## YOUR TASK
From the first line of the data down to and including the line with "Send Gifts to Bahrain (482, 2491)", copy everything exactly, leaving out pictures.

## DATA EXTRACTS

——————————

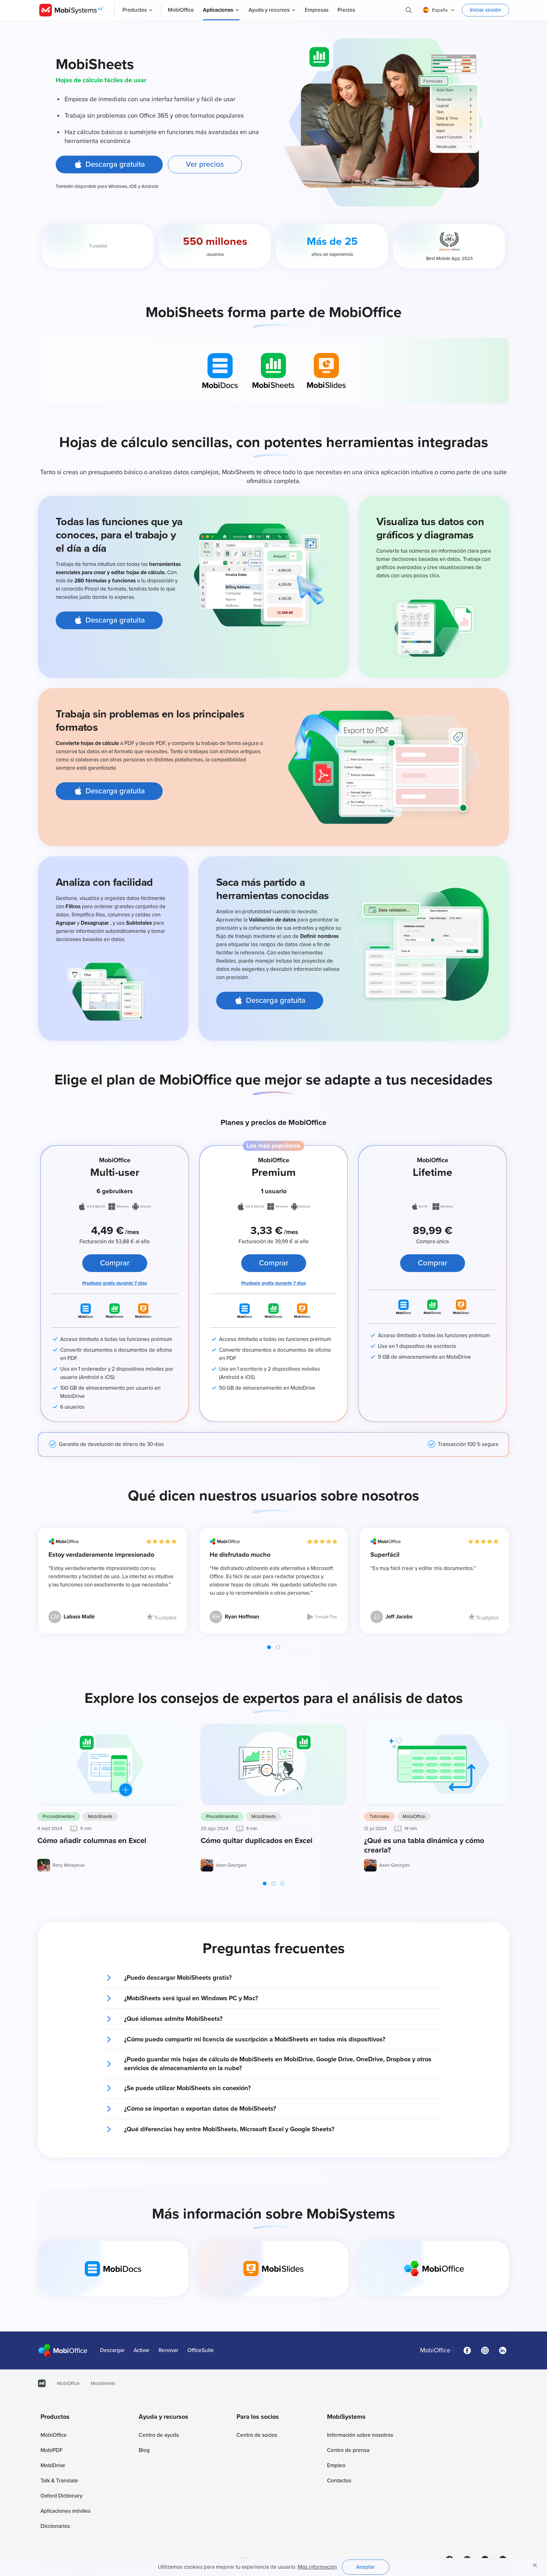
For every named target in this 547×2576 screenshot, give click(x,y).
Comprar (114, 1263)
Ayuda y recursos (269, 10)
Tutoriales (379, 1816)
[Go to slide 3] (282, 1883)
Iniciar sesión (485, 10)
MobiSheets (100, 1816)
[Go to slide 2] (278, 1647)
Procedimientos (59, 1816)
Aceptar (365, 2567)
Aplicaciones (218, 10)
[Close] (535, 2565)
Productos (135, 10)
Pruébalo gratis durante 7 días (114, 1283)
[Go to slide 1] (269, 1647)
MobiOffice (414, 1816)
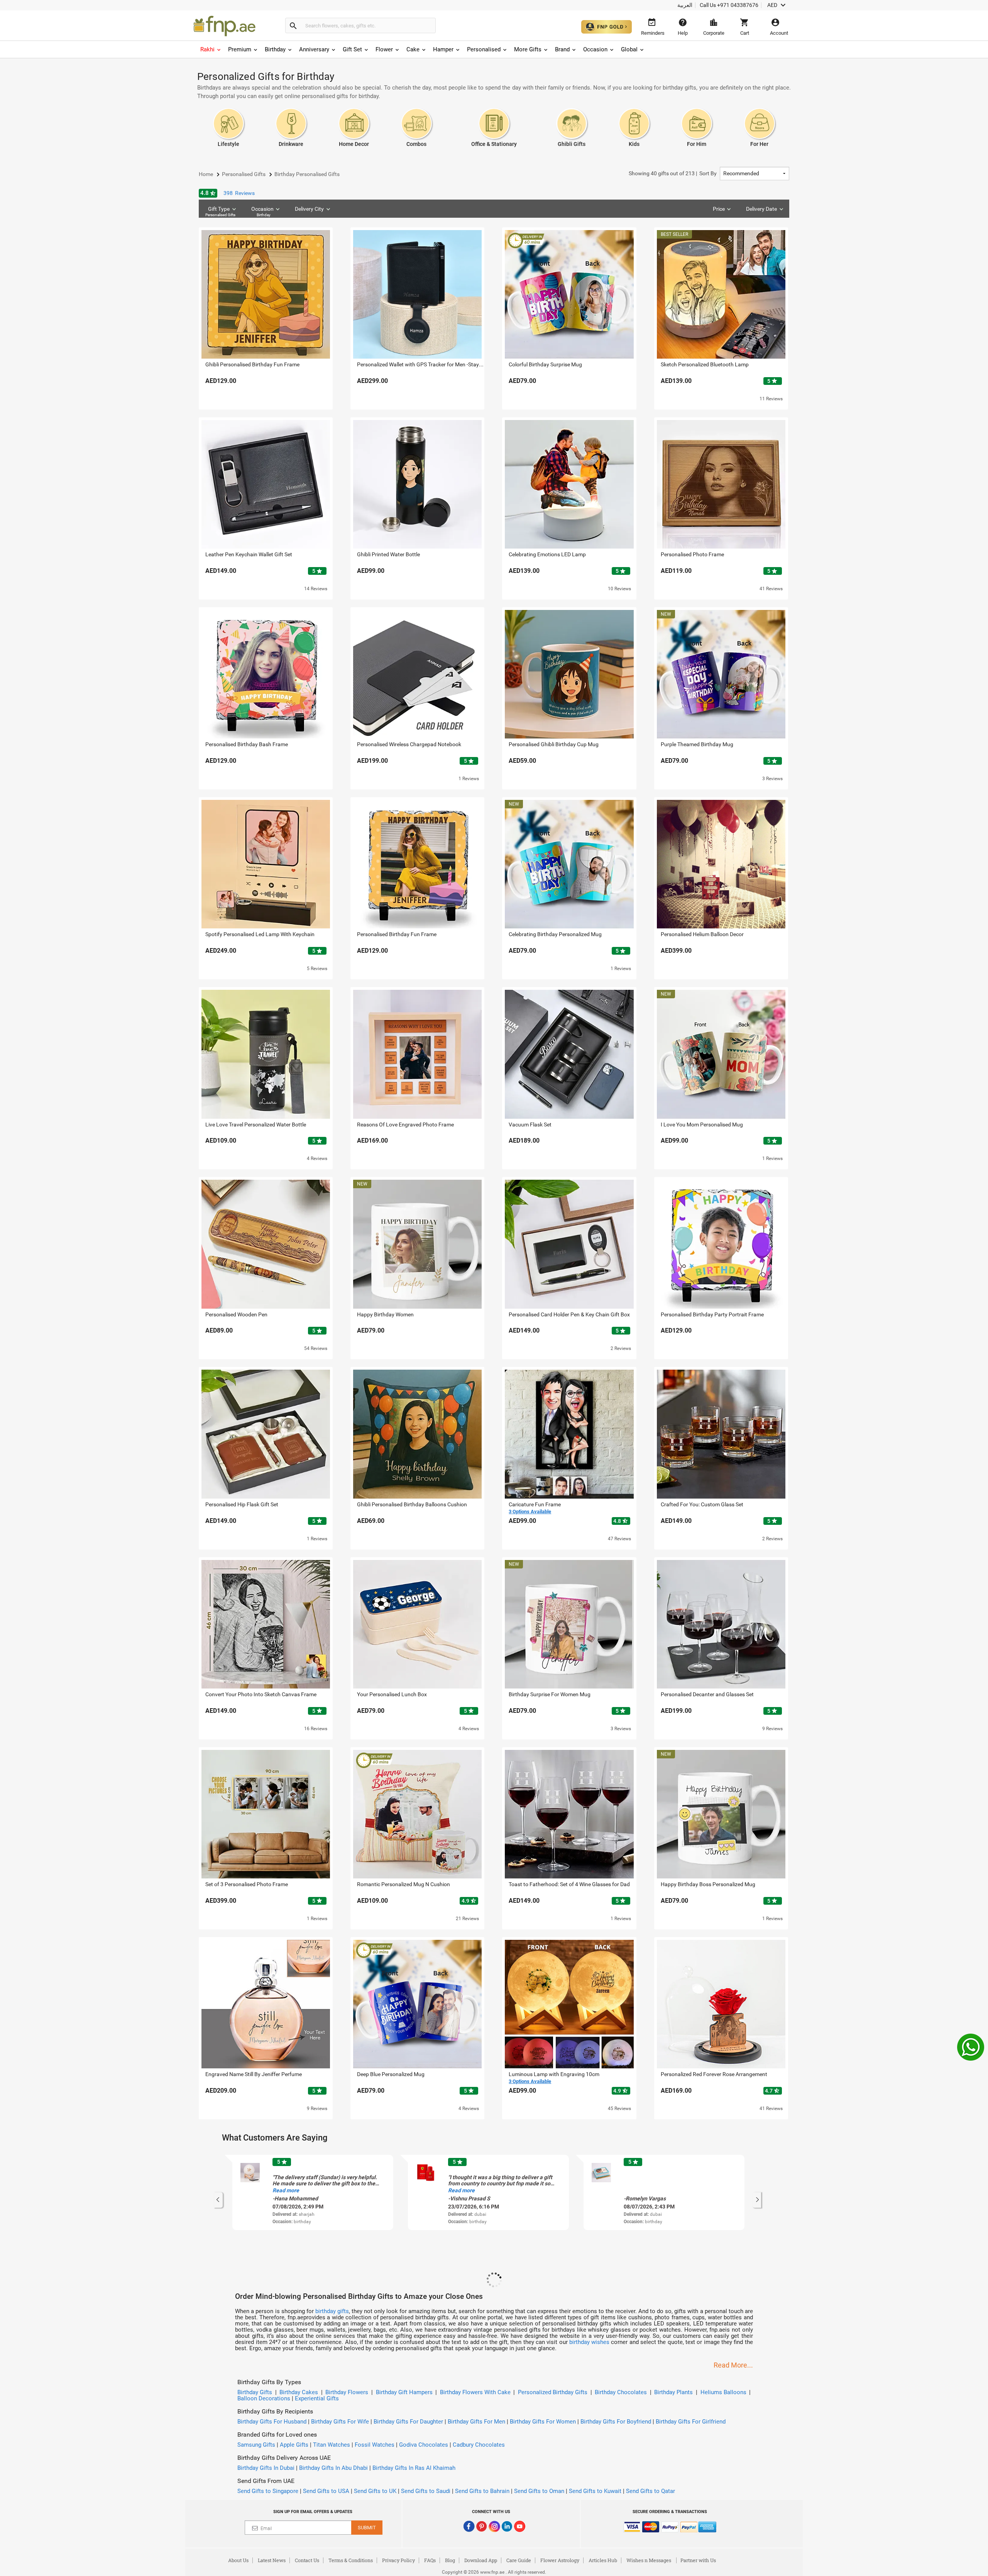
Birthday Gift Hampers (404, 2392)
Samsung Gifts (256, 2445)
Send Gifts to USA (326, 2491)
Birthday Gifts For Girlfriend (691, 2421)
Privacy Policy (398, 2560)
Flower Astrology (559, 2560)
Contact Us (307, 2560)
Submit (367, 2527)
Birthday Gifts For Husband (271, 2421)
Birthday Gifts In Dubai (265, 2468)
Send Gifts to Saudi (425, 2491)
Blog (450, 2560)
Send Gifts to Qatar (650, 2491)
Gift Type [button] (220, 211)
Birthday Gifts (254, 2392)
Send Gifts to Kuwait (595, 2491)
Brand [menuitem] (562, 49)
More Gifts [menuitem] (527, 49)
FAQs (430, 2560)
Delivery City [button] (309, 209)
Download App (480, 2560)
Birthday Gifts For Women (543, 2421)
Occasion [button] (262, 211)
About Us (238, 2560)
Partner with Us (698, 2560)
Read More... (733, 2365)
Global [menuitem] (629, 49)
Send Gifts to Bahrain (482, 2491)
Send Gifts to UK (375, 2491)
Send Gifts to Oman (539, 2491)
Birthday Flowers (346, 2392)
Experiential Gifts (317, 2398)
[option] (312, 2192)
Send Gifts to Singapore (267, 2491)
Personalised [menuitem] (484, 49)
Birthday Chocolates (621, 2392)
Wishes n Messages (648, 2560)
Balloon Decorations (263, 2398)
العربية (684, 5)
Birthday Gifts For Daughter (408, 2421)
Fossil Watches (374, 2445)
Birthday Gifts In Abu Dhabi (333, 2468)
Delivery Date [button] (761, 209)
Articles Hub (603, 2560)
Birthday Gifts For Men (476, 2421)
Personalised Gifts (220, 215)
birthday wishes (589, 2342)
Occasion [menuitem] (595, 49)
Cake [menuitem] (413, 49)
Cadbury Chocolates (479, 2445)
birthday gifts (332, 2311)
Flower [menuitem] (384, 49)
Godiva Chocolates (423, 2445)
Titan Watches (331, 2445)
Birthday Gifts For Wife (340, 2421)
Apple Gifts (294, 2445)
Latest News (272, 2560)
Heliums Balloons (723, 2392)
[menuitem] (211, 49)
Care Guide (518, 2560)
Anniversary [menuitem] (314, 49)
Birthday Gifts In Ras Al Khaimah (413, 2468)
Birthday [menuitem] (275, 49)
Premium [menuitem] (239, 49)
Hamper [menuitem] (443, 49)
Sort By (673, 173)
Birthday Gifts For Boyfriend (615, 2421)
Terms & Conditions (350, 2560)
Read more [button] (285, 2190)
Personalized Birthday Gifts (552, 2392)
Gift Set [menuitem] (352, 49)
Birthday (264, 215)
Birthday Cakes (298, 2392)
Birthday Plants (673, 2392)
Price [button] (719, 209)
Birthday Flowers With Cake (475, 2392)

——————————

## SOLVED EXERCISE
For every named target in this 547×2576 screenshot, give click(x,y).
Comprar (114, 1263)
Ayuda y recursos (269, 10)
Tutoriales (379, 1816)
[Go to slide 3] (282, 1883)
Iniciar sesión (485, 10)
MobiSheets (100, 1816)
[Go to slide 2] (278, 1647)
Procedimientos (59, 1816)
Aceptar (365, 2567)
Aplicaciones (218, 10)
[Close] (535, 2565)
Productos (135, 10)
Pruébalo gratis durante 7 días (114, 1283)
[Go to slide 1] (269, 1647)
MobiOffice (414, 1816)
Birthday Gift Hampers (404, 2392)
Samsung Gifts (256, 2445)
Send Gifts to USA (326, 2491)
Birthday Gifts For Girlfriend (691, 2421)
Privacy Policy (398, 2560)
Flower Astrology (559, 2560)
Contact Us (307, 2560)
Submit (367, 2527)
Birthday Gifts For Husband (271, 2421)
Birthday Gifts In Dubai (265, 2468)
Send Gifts to Saudi (425, 2491)
Blog (450, 2560)
Send Gifts to Qatar (650, 2491)
Gift Type [button] (220, 211)
Birthday Gifts (254, 2392)
Send Gifts to Kuwait (595, 2491)
Brand [menuitem] (562, 49)
More Gifts [menuitem] (527, 49)
FAQs (430, 2560)
Delivery City [button] (309, 209)
Download App (480, 2560)
Birthday Gifts For Women (543, 2421)
Occasion [button] (262, 211)
About Us (238, 2560)
Partner with Us (698, 2560)
Read More... (733, 2365)
Global [menuitem] (629, 49)
Send Gifts to Bahrain (482, 2491)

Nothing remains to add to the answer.